The most important part of being a parent is bringing up your children to lead long, fulfilling lives. No matter how painful it can be to let them go as they get older, seeing your child become a happy adult is the most rewarding thing a parent can experience. In fact, if it weren’t for the significance of training your child over a period of years to become a well-rounded person capable of surviving on their own, humanity may as well reproduce in laboratories. The bond between parent and child doesn’t weaken over distance, so don’t look at your little ones and fear they will forget you. Simply teach them to approach the world as you see fit. Here are a few tips on how to go about raising an independent, healthy child.

One: Bedtime

Going to bed can be stressful at any age, especially for youngsters who want to stay awake and experience everything at once. There are many reasons your child might refuse to go to bed – they might be hungry, bored, too full of energy, or simply frightened to be alone in the dark.
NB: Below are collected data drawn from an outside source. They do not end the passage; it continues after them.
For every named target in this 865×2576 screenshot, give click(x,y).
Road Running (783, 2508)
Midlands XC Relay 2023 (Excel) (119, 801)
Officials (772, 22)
An excellent way of combating this fear is to find a nightlight that keeps the room dark enough to encourage sleep but light enough for your child to see – have a look at mom crib for nightlight recommendations. Children’s imaginations are vivid and have the potential to conjure scary monsters from shapes in their bedroom, so a nightlight can help relax them at bedtime. By teaching them how to be alone and go to bed at regular hours, you are helping them become more independent.

Two: Meals

Fussy eaters are common among children since they are testing the boundaries of their likes and dislikes. They are also testing your limits as a parent by challenging the food you bring them. Instead of bending to your child’s wishes and replacing any unwanted food, find other ways of getting them to try new things. In the supermarket, let them explore and pick out different things to try – avoiding too much sugar, of course. A good technique for persuading your young one to eat something they find unpleasant is to offer a choice between two items, such as a bowl of carrots or a bowl of peas. By presenting it to them as if those are the only choices, your child will feel in control when they decide. Similarly, if you want them to eat something they don’t like, ask them if they want to eat (for example) ten peas or five peas? Since zero peas is not an option, you let them feel as if they have agency while also feeding them healthy food. It’s a win-win. 

Three: Playing

Especially if your child has no siblings, it’s vital you teach them the importance of playing well with others. Sharing, compassion, sympathy and being gentle are all lessons that children must learn in order to become independent, happy adults. Invite friends over with their kids and let your children interact. Even pets provide good company and social practice for your child. Improving these skills leads to a much more independent person.